BDN: The report highlights the need for a greater number of BSL interpreters – what do you propose the minimum BSL standard be? How can this be captured in the National Framework Agreement for Interpreters?
We quite deliberately chose not to recommend a specific minimum standard for BSL interpreters in the health service. We received mixed evidence on what the level should be, and we therefore decided to urge NHS England to take the lead in reaching agreement on this, in conjunction with key stakeholders like the NRCPD, the BDA and Signature. More highly qualified BSL interpreters obviously come at a cost, so work needs to be done to establish what level is appropriate and affordable.
BDN: Why has there been a reluctance/delay amongst health providers to implement changes?

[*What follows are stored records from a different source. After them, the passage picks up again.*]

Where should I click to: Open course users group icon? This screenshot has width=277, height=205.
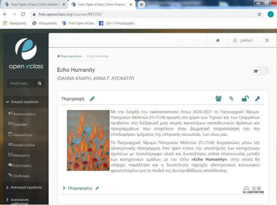click(218, 99)
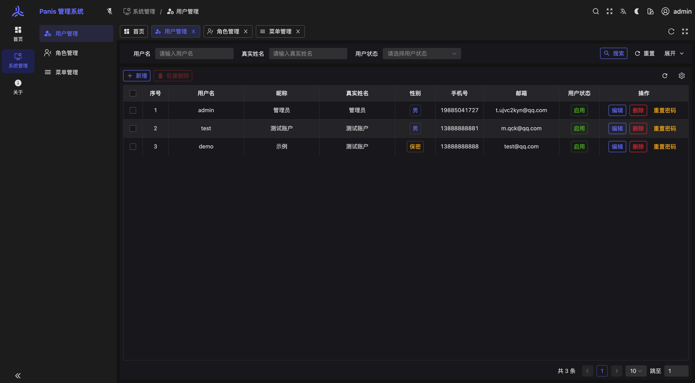
Task: Open table column settings gear icon
Action: [x=681, y=76]
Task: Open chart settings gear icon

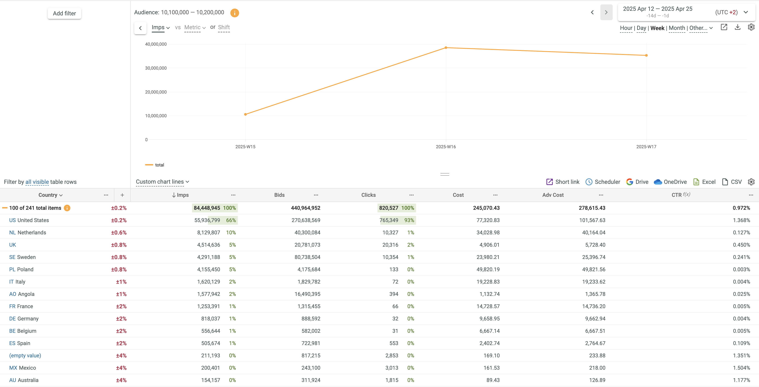Action: click(x=751, y=27)
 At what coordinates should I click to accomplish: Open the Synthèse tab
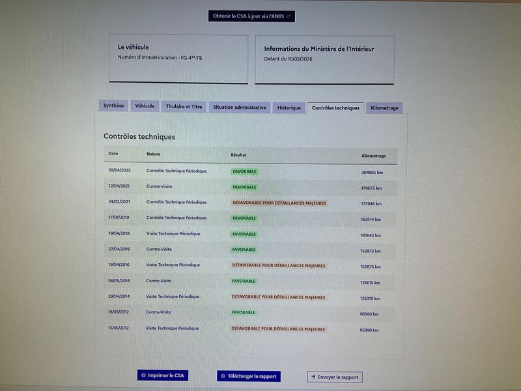113,106
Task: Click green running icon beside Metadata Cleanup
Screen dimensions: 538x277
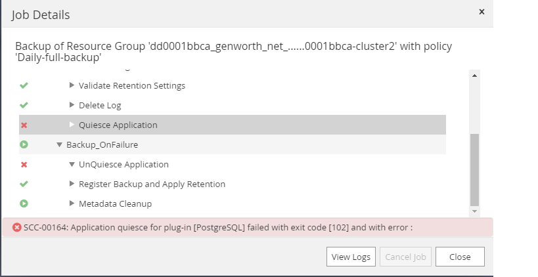Action: coord(24,203)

I think part of the problem – which our report highlighted – is that the scale of the demand simply isn’t known. I was amazed to discover the estimates for the number of deaf people in London ranged from just 25,000 to over a million. How can the health service cater for demand if there is such uncertainty? To me, this seems such a basic thing to establish when thinking about planning and commissioning services, and our report called on NHS England London to take a lead in collecting better data on hearing disability in London.
“The whole investigation process has been a real eye-opener for me personally, and I hope it has helped to bring some of these issues out into the open”
I’ve been shocked by some of the evidence we’ve received. It’s terrible that such a large part of the population is excluded from receiving the benefits of our health service that most of us take for granted.
It has, however, allowed me to meet a number of amazing people – like Graham Welton, (who brought the issue of access to our attention at People’s Question Time) and Paul Redfern, who are doing great things in advancing the interests of deaf people in London.
This is by no means the end of the process for us. We will now be pressing a number of organisations – like NHS England London and London’s Clinical Commissioning Groups – to respond to our report and implement our recommendations. I hope BDN will get behind our work and raise the profile around these issues further over the months and years to come.